Amazon EMR natively supports Apache HBase to give you realtime access to tables that can scale to billions of rows and millions of columns. Amazon EMR combines the benefits of open source Apache HBase - column oriented data store on distributed systems – with the durability, performance, integration and tooling capabilities of Amazon EMR. You can get strongly consistent writes and reads, and you can query results on petabytes of data within milliseconds to power mission critical workloads in financial services, ad tech, web analytics and applications using time-series data. Your existing Apache HBase applications will work on Amazon EMR without any code changes. Learn more about Apache HBase on Amazon EMR.

Features and benefits

Durability

Amazon EMR enables you to use Amazon S3 as a data store for Apache HBase using the EMR File System. Using Amazon S3 as a data store decouples your compute from storage and provides several advantages over on-cluster Hadoop Distributed File System (HDFS) from Apache Hadoop. You can save cost by sizing your cluster for your compute requirements instead of HDFS data storage requirements, while getting the availability and durability of Amazon S3 for your data storage. You can scale compute nodes without impacting your underlying storage, terminate your cluster when your job finishes to save costs, and quickly restore your cluster when you need it. You can also create and configure a read-replica cluster in an Amazon EC2 Availability Zone which the primary cluster resides, to get read-only access to the same data and ensuring uninterrupted access to your data even if the primary cluster becomes unavailable. Amazon EMR also persists Apache HBase data files (HFiles) to Amazon S3.

Performance

Apache HBase is designed to maintain performance while scaling out to hundreds of nodes, supporting random access billions of rows and millions of columns. It utilizes Amazon S3 (with EMRFS) or the Hadoop Distributed Filesystem (HDFS) as a fault-tolerant datastore. Amazon EMR supports a wide variety of instance types and Amazon EBS volumes, so you can customize the hardware of your cluster to optimize for cost and performance.

Integration

You can easily launch a fully-configured Amazon EMR cluster running Apache HBase and other Apache Hadoop and Apache Spark ecosystem applications in minutes.
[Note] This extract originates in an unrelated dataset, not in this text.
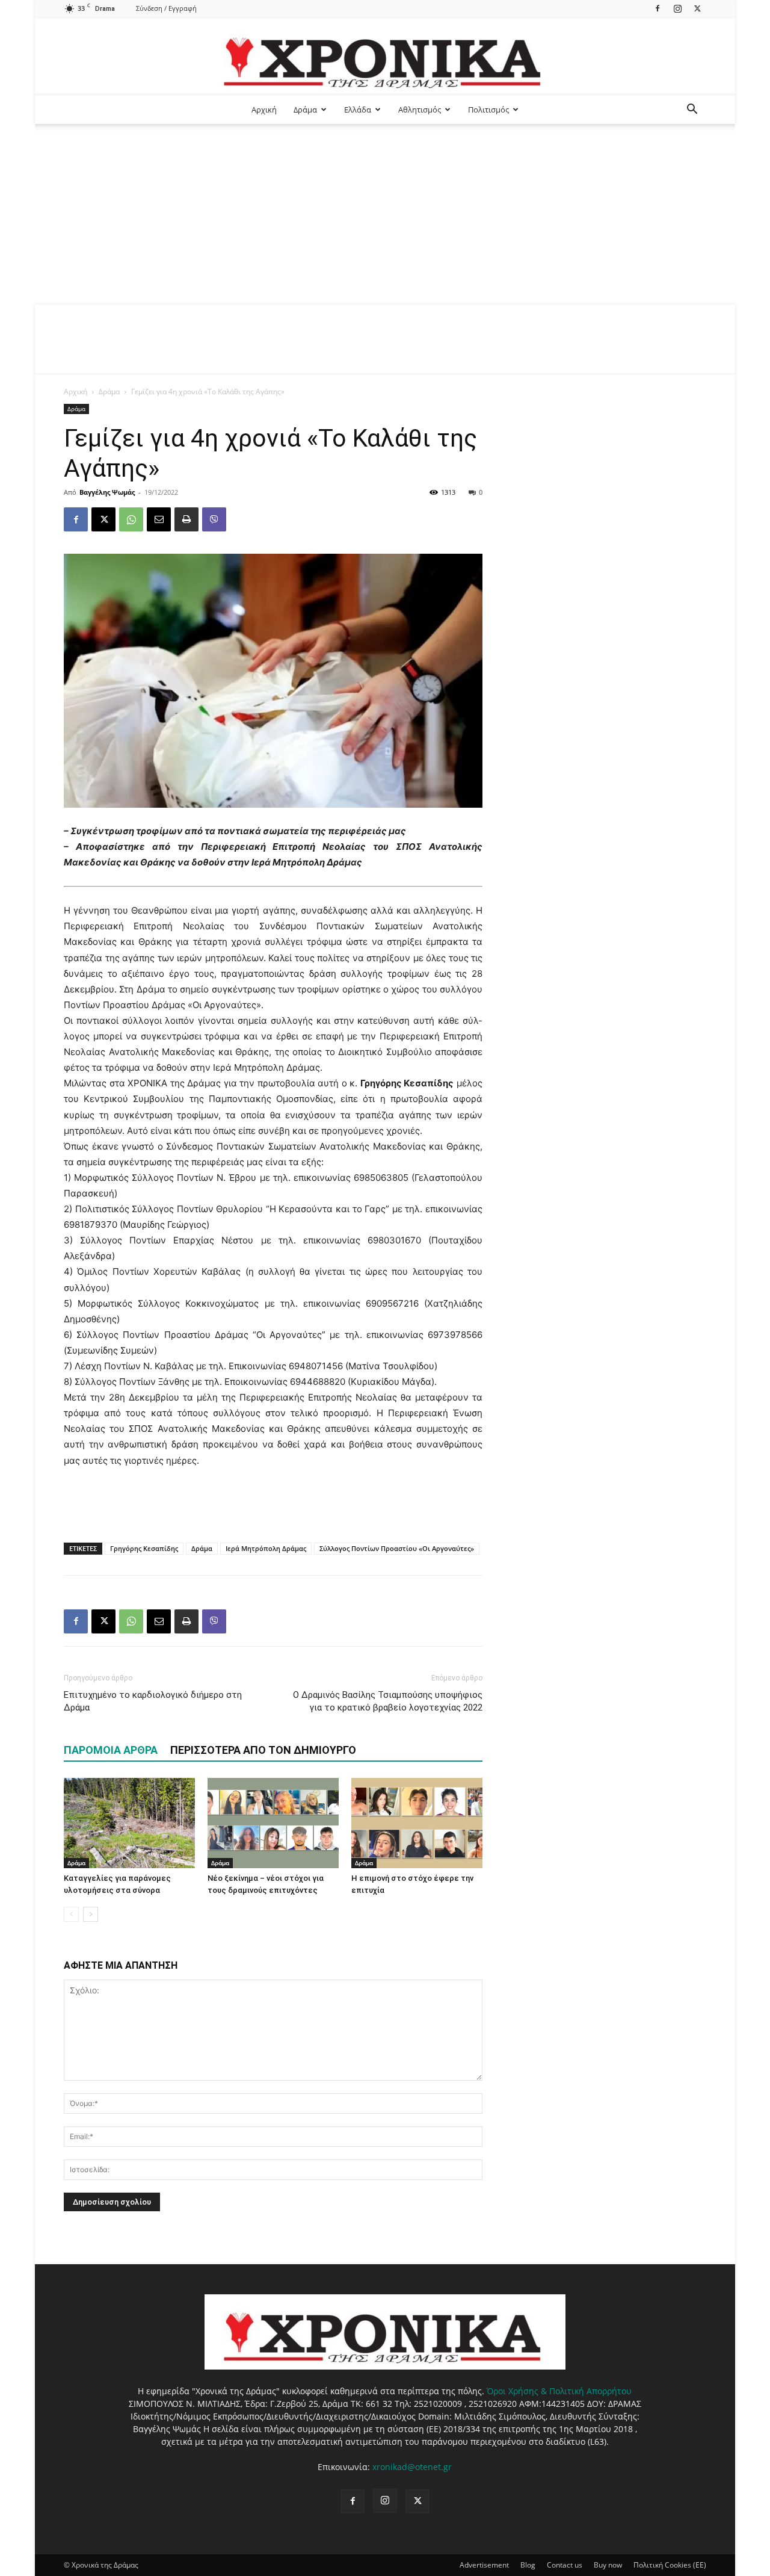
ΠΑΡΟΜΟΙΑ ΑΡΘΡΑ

Amazon EMR automatically replaces poorly performing nodes, and you can easily resize your cluster to meet your requirements. You can manage tables and browse data in Apache HBase using the Hue UI, and easily backup and restore tables to Amazon S3 using EMRFS and Hadoop MapReduce. Additionally, Apache HBase on Amazon EMR can utilize Amazon EMR’s authorization, Kerberos authentication, and encryption feature sets. Click here for more details about Amazon EMR features.

Tooling

Amazon EMR enables you to use Amazon S3 as a data store for Apache HBase using the EMR File System. Separating your cluster’s storage and compute nodes by using Amazon S3 as a data store, provides several advantages over on-cluster HDFS. You can save costs by sizing your cluster for your compute requirements instead of HDFS data storage, get the availability and durability of S3 storage, scale compute nodes without impacting your underlying storage, and terminate your cluster to save costs and quickly restore it. You can also create and configure a read-replica cluster in another Amazon EC2 Availability Zone that provides read-only access to the same data as the primary cluster, ensuring uninterrupted access to your data even if the primary cluster becomes unavailable.